* **Données disponibles**:

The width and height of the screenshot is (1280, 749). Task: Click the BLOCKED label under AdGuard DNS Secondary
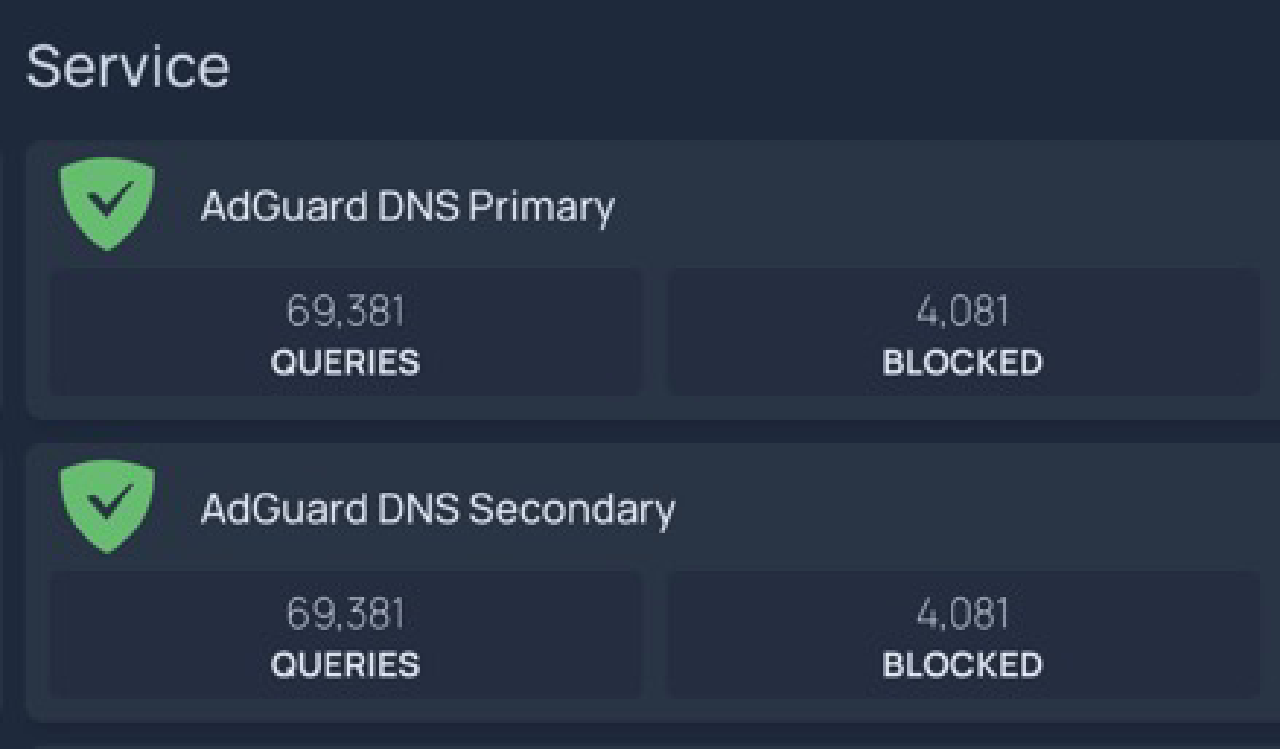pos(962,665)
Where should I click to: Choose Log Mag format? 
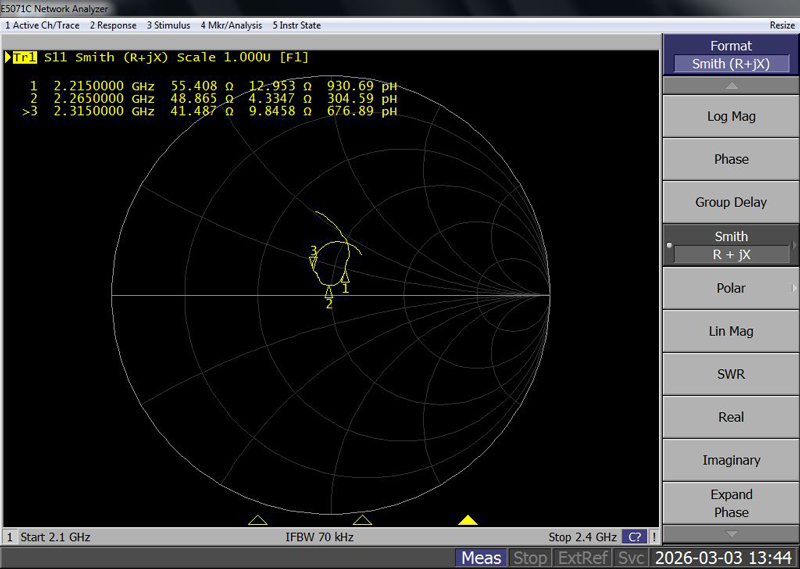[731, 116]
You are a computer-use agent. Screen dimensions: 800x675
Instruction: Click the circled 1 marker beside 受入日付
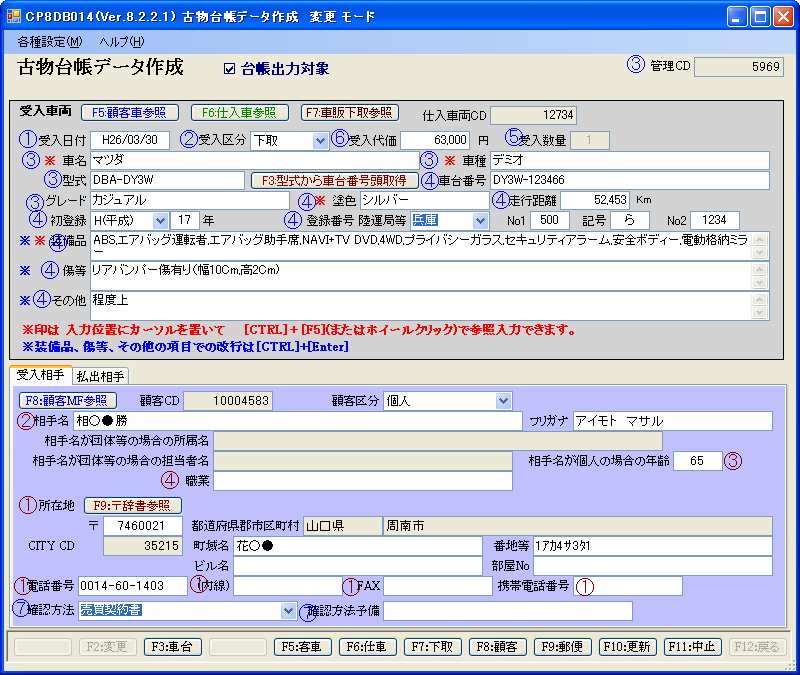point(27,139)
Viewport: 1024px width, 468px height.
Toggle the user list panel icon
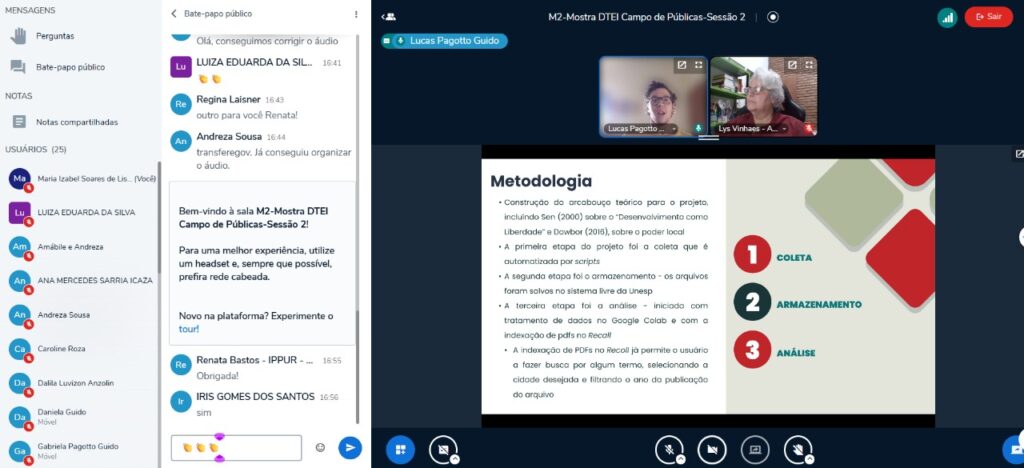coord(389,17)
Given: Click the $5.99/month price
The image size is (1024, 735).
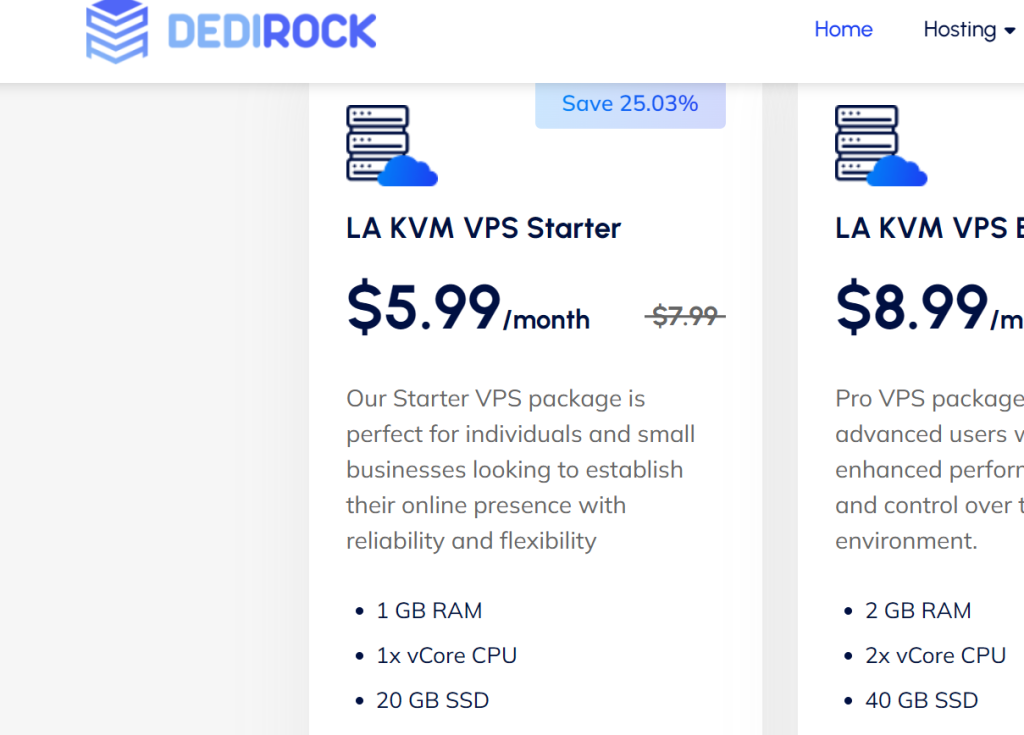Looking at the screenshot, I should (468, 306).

---

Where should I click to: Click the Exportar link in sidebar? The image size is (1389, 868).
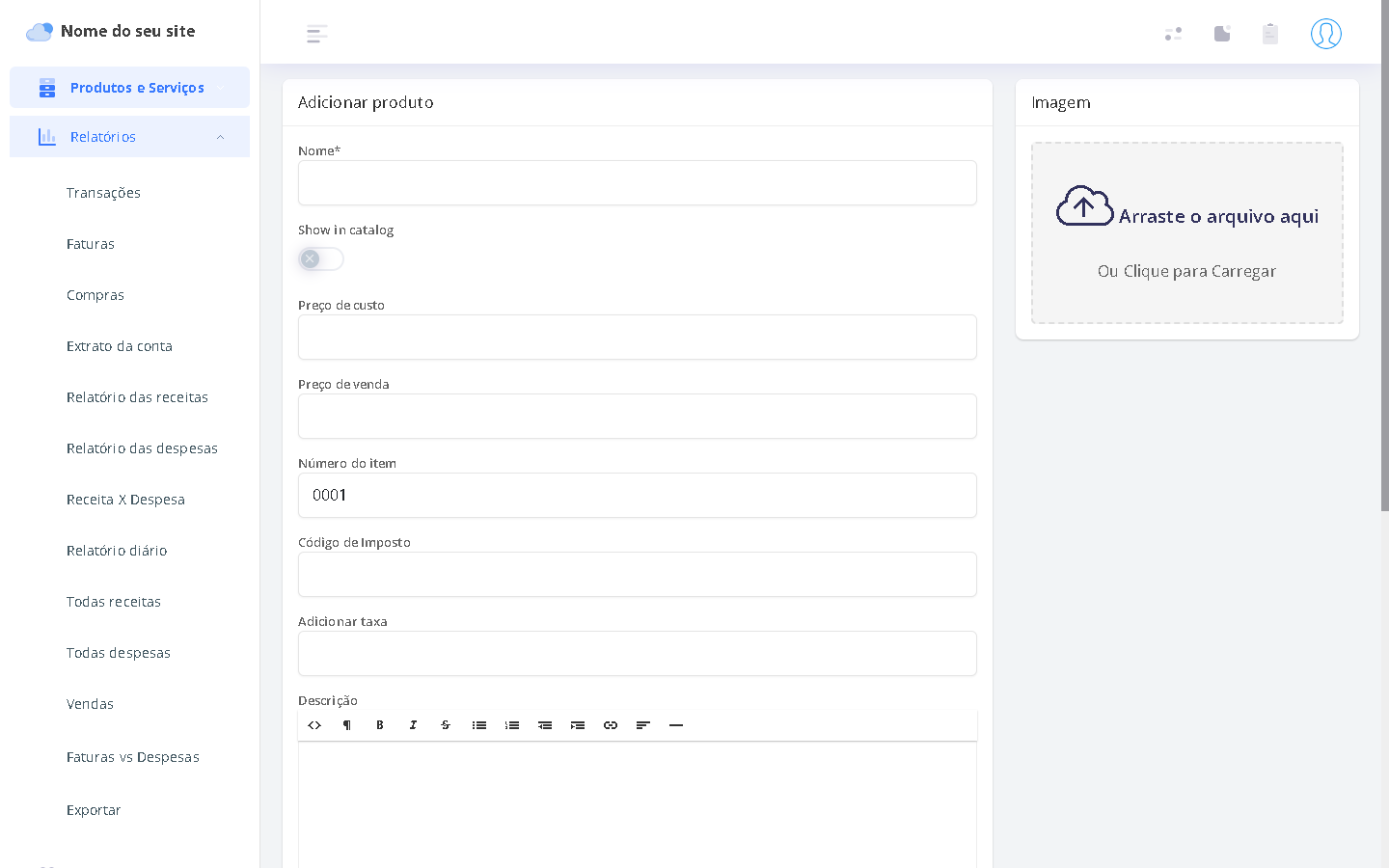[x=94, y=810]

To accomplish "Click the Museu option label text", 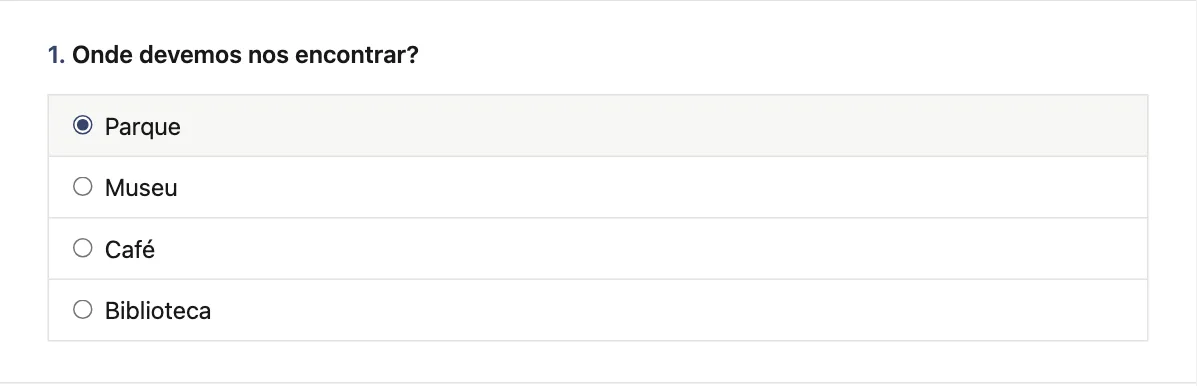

* **Exercice écrit**:
Présentez sous forme de liste JSON de chaînes les lignes ci-dessus, de celle qui contient "Where should I click to: Choose" jusqu'à celle qui contient "Looking at the" incluse, à raison d'une chaîne par ligne et sans les lignes vides. Ne reprenez pas les images dans votre réponse.

* **Corrigé**:
[
  "Where should I click to: Choose Log Mag format? ",
  "[731, 116]",
  "You are a computer-use agent. Screen dimensions: 800x675",
  "Instruction: Click the circled 1 marker beside 受入日付",
  "point(27,139)",
  "Viewport: 1024px width, 468px height.",
  "Toggle the user list panel icon",
  "coord(389,17)",
  "Given: Click the $5.99/month price",
  "The image size is (1024, 735).",
  "Looking at the screenshot, I should (468, 306)."
]